Money Monday: Acknowledging a Problem the New Poverty Mindset

The first step in taking your life back from anything that holds sway over it is acknowledging that you are affected by it.

I’ve written about the New Poverty Mindset in general, and living with, and struggling with it in specific. Now it’s time we turn our attention to recovering from it. I use the term recovering because I see it in much the same way as recovering from substance abuse. You kick the habit so to speak, but the urge remains an ever present danger, especially in our society of instant gratification.

Acknowledging that I was affected by this mindset regarding my finances wasn’t easy, primarily because that put much of the blame of my fiscal position squarely upon my shoulders. Frankly, I didn’t care too much for that proposition, but it is hard to argue with facts, and the truth was staring me in the face payday after payday. I remember having a conversation with my wife about our income versus our standard of living. I wouldn’t say that we were rich, but we did have a comfortable income. Yet, somehow we never had money for anything. While friends were buying new cars, houses, and boats, we were struggling to pay the bills. Something seemed incredibly wrong with the situation.

We sat down and took a look at where our money was going. We found that we spent enough eating out to pay for two car payments. It turns out that it has been made exceedingly easy to do so as well. We both worked, and breakfast wasn’t often eaten due to sleeping as long as possible before we started the day, going home for lunch was out of the question for some unknown reason, and when we got off work neither of us felt like making dinner. That basically meant that we ate nearly every meal out. As you can imagine that starts to make the food bill rise rapidly, and rise it did. We spent more than I care to think about on eating fast food.

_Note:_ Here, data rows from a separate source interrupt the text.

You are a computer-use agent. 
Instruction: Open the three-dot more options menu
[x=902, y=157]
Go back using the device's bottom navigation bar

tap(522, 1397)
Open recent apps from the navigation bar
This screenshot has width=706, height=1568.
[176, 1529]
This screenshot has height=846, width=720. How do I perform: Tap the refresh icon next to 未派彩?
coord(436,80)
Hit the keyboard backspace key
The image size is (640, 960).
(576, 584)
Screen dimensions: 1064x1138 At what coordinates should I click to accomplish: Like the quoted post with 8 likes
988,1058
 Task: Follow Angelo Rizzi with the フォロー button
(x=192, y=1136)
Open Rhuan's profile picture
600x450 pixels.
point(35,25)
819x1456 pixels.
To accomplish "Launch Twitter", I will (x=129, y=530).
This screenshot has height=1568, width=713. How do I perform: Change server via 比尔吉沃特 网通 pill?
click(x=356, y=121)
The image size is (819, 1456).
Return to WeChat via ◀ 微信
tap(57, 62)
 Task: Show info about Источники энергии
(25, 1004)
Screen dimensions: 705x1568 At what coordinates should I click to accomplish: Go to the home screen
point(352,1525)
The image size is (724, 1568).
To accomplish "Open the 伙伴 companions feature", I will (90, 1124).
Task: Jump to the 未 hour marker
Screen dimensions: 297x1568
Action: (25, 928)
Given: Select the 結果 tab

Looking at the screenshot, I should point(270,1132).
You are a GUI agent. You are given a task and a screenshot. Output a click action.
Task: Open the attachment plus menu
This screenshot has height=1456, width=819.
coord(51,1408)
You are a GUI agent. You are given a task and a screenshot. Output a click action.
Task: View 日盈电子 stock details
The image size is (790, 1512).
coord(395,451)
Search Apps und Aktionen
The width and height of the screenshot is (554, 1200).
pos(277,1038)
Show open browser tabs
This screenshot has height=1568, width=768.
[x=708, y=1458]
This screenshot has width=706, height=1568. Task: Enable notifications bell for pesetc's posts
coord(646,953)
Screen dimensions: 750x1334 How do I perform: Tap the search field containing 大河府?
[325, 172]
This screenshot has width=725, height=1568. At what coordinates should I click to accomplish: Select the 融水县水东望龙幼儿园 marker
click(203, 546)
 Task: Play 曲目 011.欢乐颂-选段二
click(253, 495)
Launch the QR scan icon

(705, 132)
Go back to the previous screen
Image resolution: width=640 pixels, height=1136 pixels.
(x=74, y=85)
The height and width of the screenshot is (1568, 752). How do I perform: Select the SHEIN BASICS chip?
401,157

For us it basically amounted to lack of planning meals that held us down. We tried not to buy too many grand items, as we believed that to be wasteful, but we never anticipated something as necessary as food robbing us from moving forward. The truth is that is wasn’t really the food, it was convenience, and convenience comes at a steep price. By now some of my readers may be thinking, “yeah, and laziness”. Yes, there was a bit of laziness, but all you need is a bit to ruin things. There was also a severe deficiency in financial understanding.

People can pay bills their whole lives and never really know much about finances. People can buy houses, cars, boats, and many household niceties, and still never really understand how powerful a properly balanced budget can be to their forward movement in financial stability. What I failed to understand, even when I did grasp that I had a problem, is that I had been comparing my financial position to others who were in the same place. They bought and lost houses, cars, and boats. Their vice manifested differently than mine did, but we were in the same boat, if you’ll pardon the pun. We were the same after all. I would look at what they had and wish I could buy things like they could, but as it turned out, they weren’t any better off.

So it doesn’t matter if you have a convenience problem, a leisure chasing problem, or a problem with trying to keep up with the Joneses, if you are having money problems, it might just be that you have the New Poverty Mindset. Many will get it by different means than I did. I grew up poor on public assistance, and learned how to manage money in a financially dysfunctional situation, and so that’s what I write about. Just because your beginning is different doesn’t make the road different. I continue to fight against this Mindset that I’ve described even though I work hard, and live very differently now. It is my hope that through detailing my journey, that others may see their way out of this life sucking cycle too.